(Beginning of Available data)

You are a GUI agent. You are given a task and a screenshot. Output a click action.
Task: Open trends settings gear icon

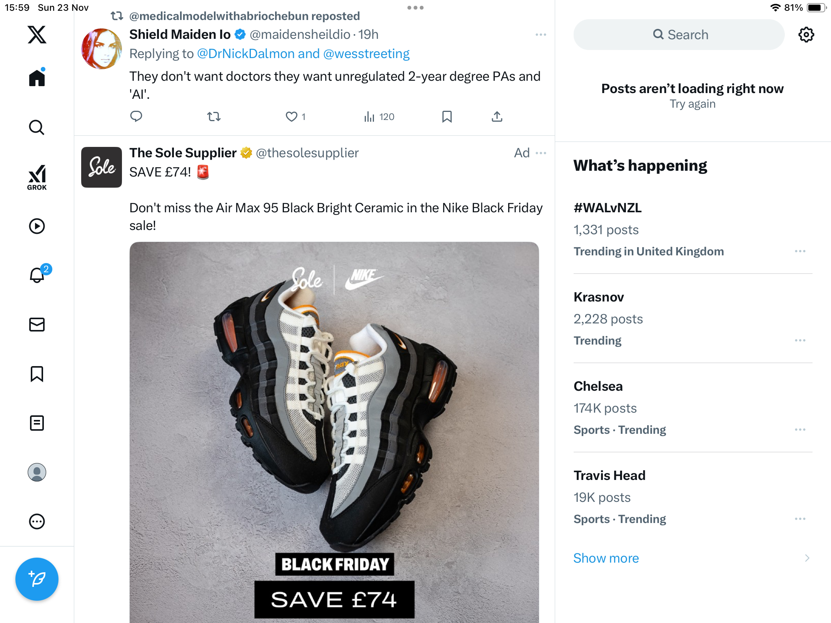(x=806, y=35)
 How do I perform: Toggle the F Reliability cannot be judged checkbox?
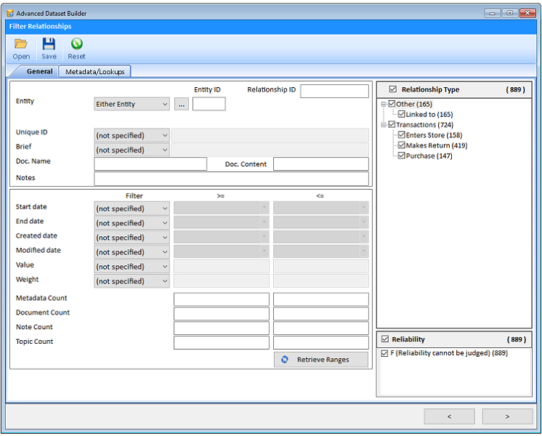385,353
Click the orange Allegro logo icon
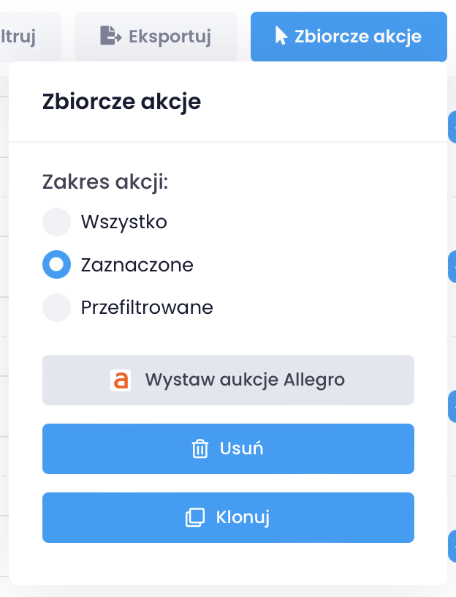This screenshot has height=597, width=456. tap(121, 380)
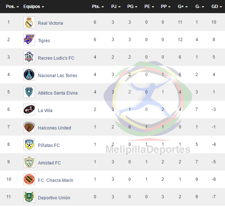Open the Real Victoria team link
Viewport: 225px width, 207px height.
click(x=50, y=23)
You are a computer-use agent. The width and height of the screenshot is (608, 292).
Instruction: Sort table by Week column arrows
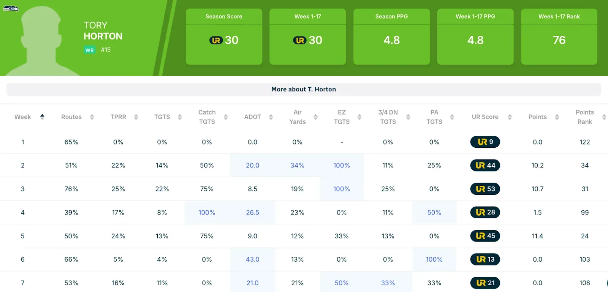point(42,117)
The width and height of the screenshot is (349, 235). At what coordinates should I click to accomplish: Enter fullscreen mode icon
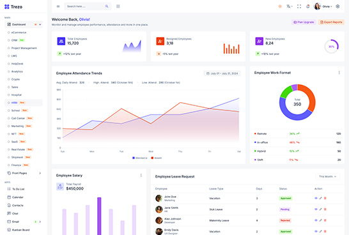tap(299, 6)
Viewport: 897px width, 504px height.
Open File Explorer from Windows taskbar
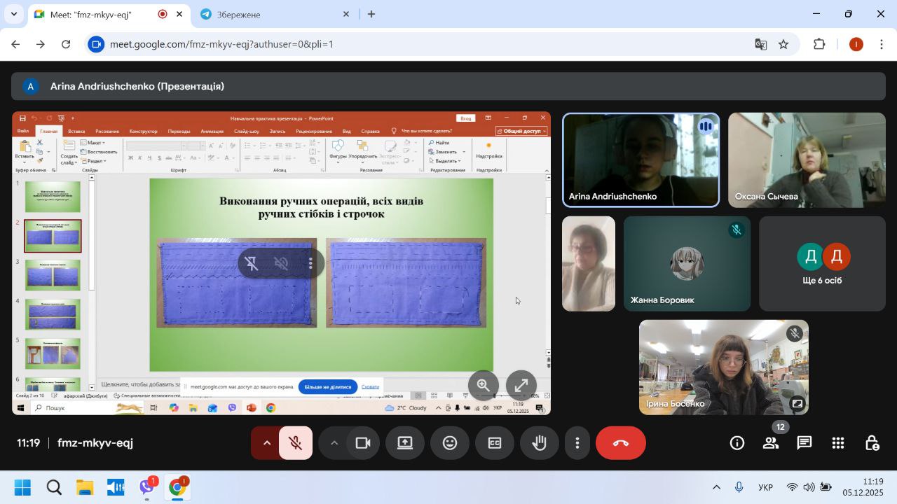[x=85, y=487]
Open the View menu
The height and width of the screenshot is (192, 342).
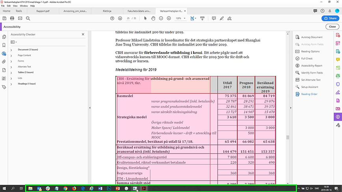15,6
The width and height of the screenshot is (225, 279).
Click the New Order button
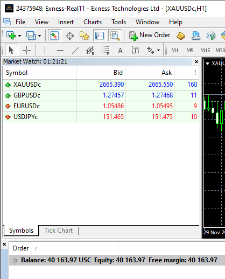click(150, 36)
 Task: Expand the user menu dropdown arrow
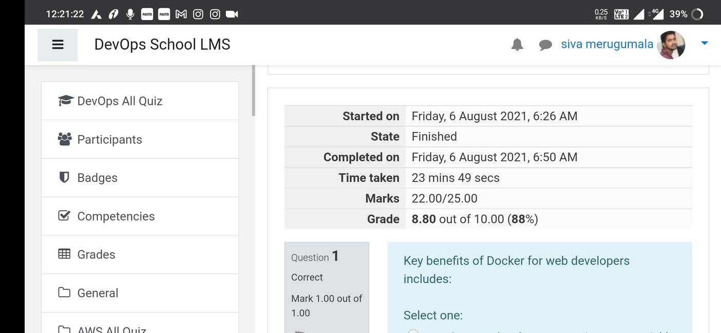click(x=705, y=43)
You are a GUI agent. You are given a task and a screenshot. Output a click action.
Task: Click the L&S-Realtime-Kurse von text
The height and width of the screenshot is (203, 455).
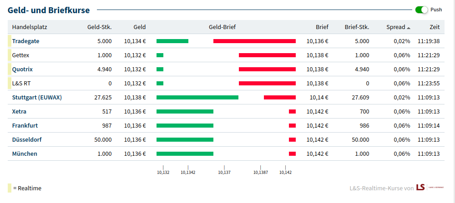381,188
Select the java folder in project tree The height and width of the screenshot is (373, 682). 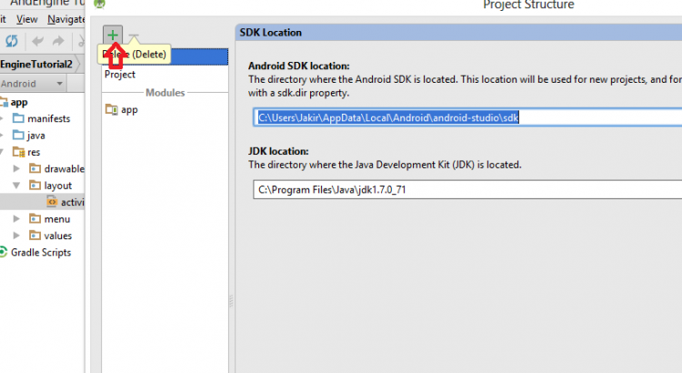(35, 136)
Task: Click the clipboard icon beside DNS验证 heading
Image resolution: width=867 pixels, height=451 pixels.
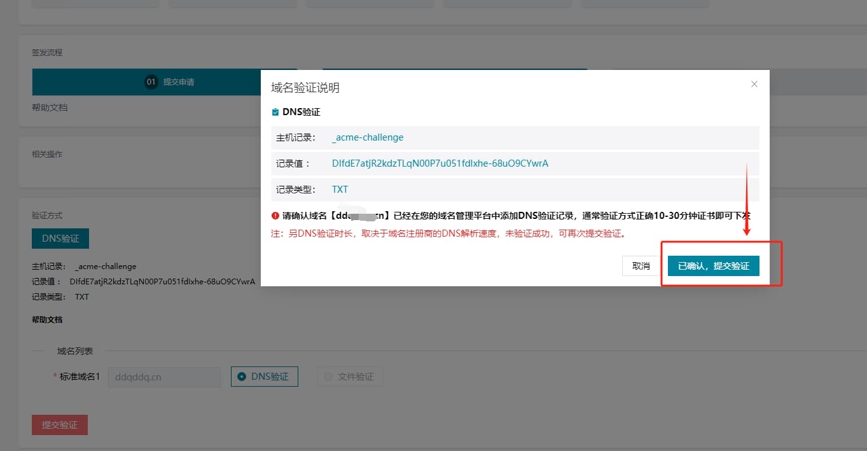Action: click(x=275, y=112)
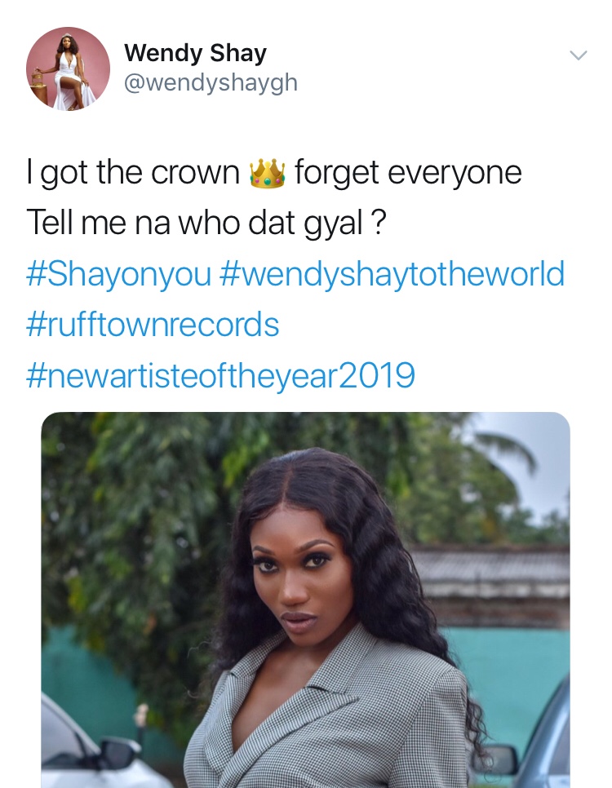The height and width of the screenshot is (788, 612).
Task: Click the white car's side mirror in the photo
Action: [118, 752]
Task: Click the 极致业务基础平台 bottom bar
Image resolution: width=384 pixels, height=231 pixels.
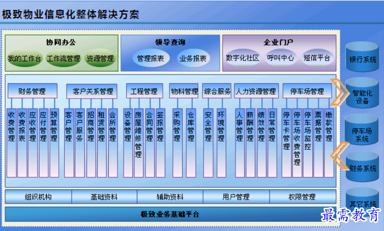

(End of Available data)

| Task to complete |
In the listing above, the required lines run from the line with "Image resolution: width=867" through the line with "Task: Click the 极致业务基础平台 bottom bar". Output exactly those lines, omitting pictures.

| Completed exercise |
Image resolution: width=867 pixels, height=451 pixels.
Action: click(x=275, y=112)
The height and width of the screenshot is (788, 612).
Task: Click the white car's side mirror in the photo
Action: [118, 752]
Task: Click the 极致业务基础平台 bottom bar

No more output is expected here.